Mistake: Allowing access while “contracting is in progress”

Fix: Implement a hard gate in provisioning and procurement workflows. Escalate exceptions to a formal risk acceptance that is time-bound and documented.

Mistake: Missing BAs created through shadow IT

Fix: Add BA triage to AP/vendor onboarding, expense review for software subscriptions, and identity governance (new SSO apps require a BA check if they handle sensitive data).

Mistake: Not revisiting assurances after scope changes

Fix: Define explicit re-review triggers and enforce them in your change management and renewal processes.

Enforcement context and risk implications

No public enforcement cases were provided in the approved source catalog for this page, so this guidance stays anchored to the regulatory text and operational exam expectations. (45 CFR Parts 160, 162, 164)

Risk implications to communicate internally:

• Without satisfactory assurances, you have an ungoverned ePHI pathway. That increases breach likelihood, complicates incident response, and creates defensibility problems during audits and investigations.
• If you cannot prove the ordering (assurances first, access second), the program looks performative even if the third party has strong security.

Practical 30/60/90-day execution plan

First phase (Immediate)

• Stand up a BA register with required fields and owners.
• Freeze new BA onboarding that involves ePHI until an assurance artifact is executed and indexed.
• Publish a one-page intake decision tree for “Is this third party a business associate?”

Second phase (Near-term)

• Implement procurement and IT gating checkpoints tied to the BA register status.
• Standardize templates: BAA/addendum language and an exception playbook.
• Backfill: identify existing third parties with potential ePHI access, prioritize by access type (privileged access, hosted storage, integrations).

Third phase (Ongoing)

• Build renewal and change triggers into contract management and service owner processes.
• Run periodic BA register reconciliations against SSO app catalog, AP vendor lists, and system access logs for ePHI systems.
• Test control operation: sample a set of BAs and verify evidence shows assurances before access.

Frequently Asked Questions

Do we need a BAA for every third party we work with?

You need satisfactory assurances for third parties that are business associates and will create, receive, maintain, or transmit ePHI on your behalf. (45 CFR Parts 160, 162, 164) Not every third party relationship meets that standard, so your intake triage must make and document the call.

What counts as “satisfactory assurances” under this requirement?

The Security Rule requires satisfactory assurances in accordance with the HIPAA business associate contract requirements referenced in the regulatory text. (45 CFR Parts 160, 162, 164) Operationally, treat it as executed contractual obligations that you can produce on request and that you consistently require before access.

Can we provision access while Legal negotiates the BAA if the project is urgent?
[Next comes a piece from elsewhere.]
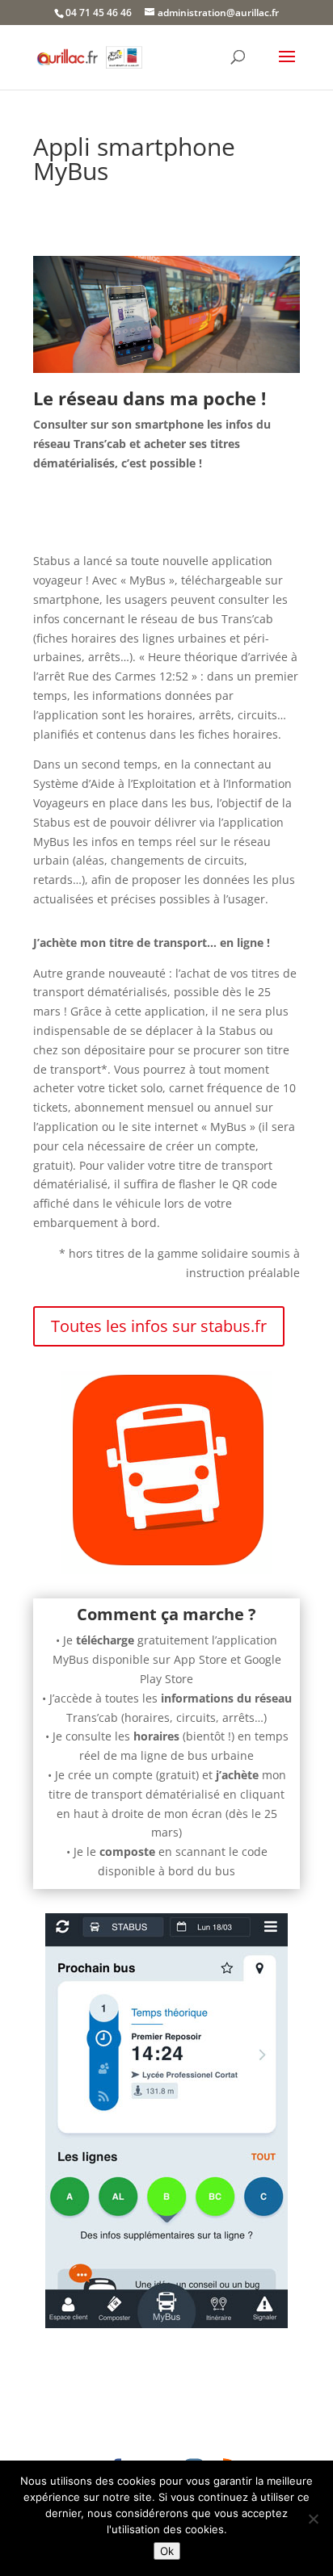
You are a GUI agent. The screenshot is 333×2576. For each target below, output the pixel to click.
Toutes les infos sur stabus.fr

The requirement prohibits permitting the business associate to handle ePHI until assurances are obtained. (45 CFR Parts 160, 162, 164) If the business insists, route it through a documented exception path that blocks ePHI exposure (for example, de-identified data only) until execution.

How do we handle “free trials” or click-through SaaS tools that might touch ePHI?

Put trials through the same intake triage and block ePHI use until assurances are executed. The easiest operational rule is: no ePHI in tools that are not in your approved catalog with a recorded assurance artifact.

What evidence will an auditor accept to prove we didn’t allow access before assurances?

Keep the executed agreement and a record of the access provisioning date that shows provisioning occurred after execution. Pair that with your BA register entry and the intake approval record to show the control operated end-to-end.

We inherited vendors after an acquisition. Are we immediately noncompliant?

The requirement still applies to covered entities and business associates handling ePHI. (45 CFR Parts 160, 162, 164) Treat post-acquisition as a remediation project: inventory inherited third parties, identify which are business associates, then obtain and index assurances while controlling access paths.